**EXTRACTED TEXT**
"""

On contemplating quitting Twitter
Here is Matt Glassman considering quitting Twitter and Bluesky. I'm on Twitter a whole lot less than I used to be.
First:
- I still call it "Twitter." Force of habit, and I like the old name better.
- I am as always speaking only for myself.
A few miscellaneous notes:
- The excellent Alex Komoroske maintains a "Bits and Bobs" Google doc; this is a roughly time-ordered series of Tweet-length observations, in outline structure. This strikes me as a great alternative to putting short-form material on any social media platform. (One of my main use cases for such platforms is that I sometimes want to say publicly, but would feel silly making a blog posts for, things like "Why don't college soccer teams bring their keepers up when they're taking corner kicks with seven seconds left?")
- Patrick McKenzie still posts things that (i) are useful and (ii) I can't (to my knowledge) get elsewhere. He's not the only one.
- As Matt notes, Twitter is worse as a way to reach people, and much worse as a way to reach people whom I wouldn't otherwise reach and want to reach.
- I still hear a lot more "I'm happy I quit [some] social media" than "I quit [some] social media but am not sure that was the right decision."
- One big reason I stay away from social media is that I watch Jeopardy! on Hulu, which means that I get the episodes a day late, and I don't want spoilers. If you have certain strong, idiosyncratic preferences, this is a great way to cut back.
- My written environment is so dense with LLM-generated prose that Twitter doesn't feel all that artificial or sloppy by comparison. (And that's sad.)
So: I am there rarely, but not never. And I heartily support a movement to maintain "bits and bobs"-style documents.

"""

**PROVIDED DATA**
"""

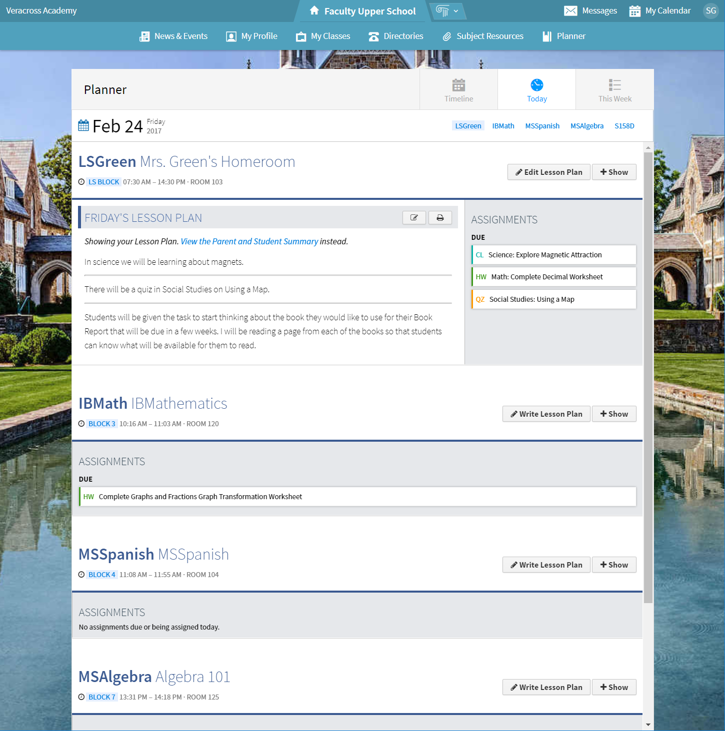Click the calendar icon beside Feb 24
This screenshot has height=731, width=725.
coord(84,126)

"""

**ASSIGNMENT**
In the post about quitting Twitter, why does the author get Jeopardy! episodes a day late?

**EXERCISE OUTPUT**
The author watches Jeopardy! on Hulu.